Juga berarti beliau bertindak pengecut dan lemah dalam
mengemukakan kebenaran, dan berlindung di balik cara-cara
yang tidak patut digunakan oleh seorang mu'min, apalagi
seorang Rasul
- Dakwaan al-Musawi ini berlawanan dengan hadits
mutawatir yang menerangkan bahwa Rasulullah saw telah
menahan Abu Bakar di Madinah agar menjadi imam shalat
bagi kaum Muslimin. Ini jelas berlawanan dengan apa yang
didakwakan al-Musawi sebagai diusahakan oleh Nabi, yaitu
mengeluarkan semua sahabat dari kota Madinah.

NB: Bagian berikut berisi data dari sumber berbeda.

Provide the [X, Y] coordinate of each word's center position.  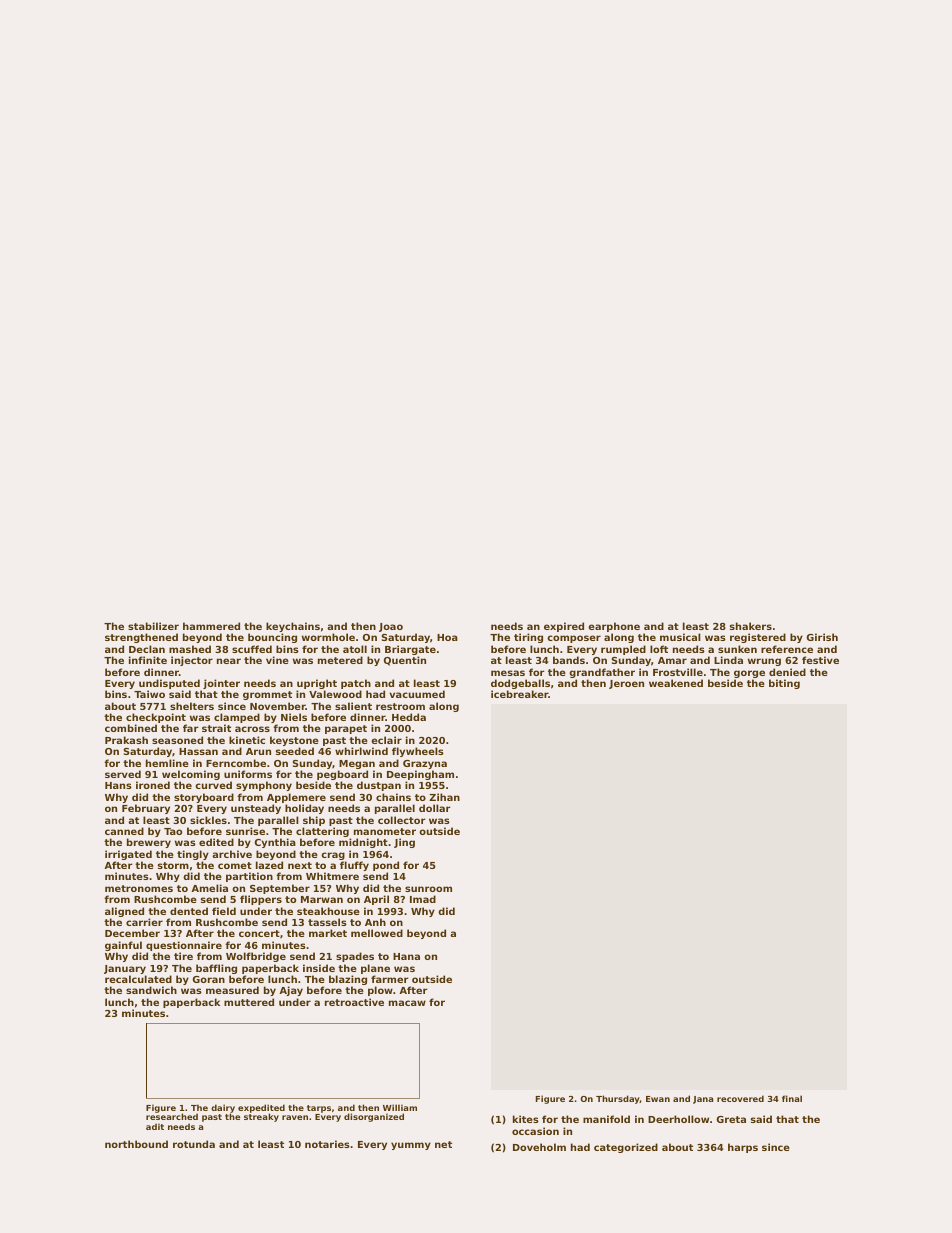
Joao [391, 627]
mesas [508, 673]
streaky [261, 1118]
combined [131, 728]
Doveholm [539, 1147]
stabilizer [153, 626]
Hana [406, 956]
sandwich [151, 990]
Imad [423, 899]
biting [784, 684]
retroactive [354, 1002]
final [792, 1098]
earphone [614, 628]
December [132, 933]
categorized [626, 1148]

5. Mengenai perkataan al-Musawi, "Rasulullah saw
mengangkat Usamah sebagai pemimpin pasukan atas mereka,
padahal usianya baru 17 tahun, ialah untuk melunakkan
tingkah laku sebagian dari mereka, mengekang kendali mereka
yang ingin membangkang
" Siapa gerangan sebagian orang
yang hendak dilunakkan oleh Nabi dan dikekang kendali
mereka? Menurut al-Musawi, mereka terutama sekali adalah Abu
Bakar dan 'Umar. Jawaban untuk ini ialah apa yang sudah
dikemukakan sebelumnya, sebab dakwaan al-Musawi ini tidak
berbeda dengan dakwaan-dakwaan sebelumnya.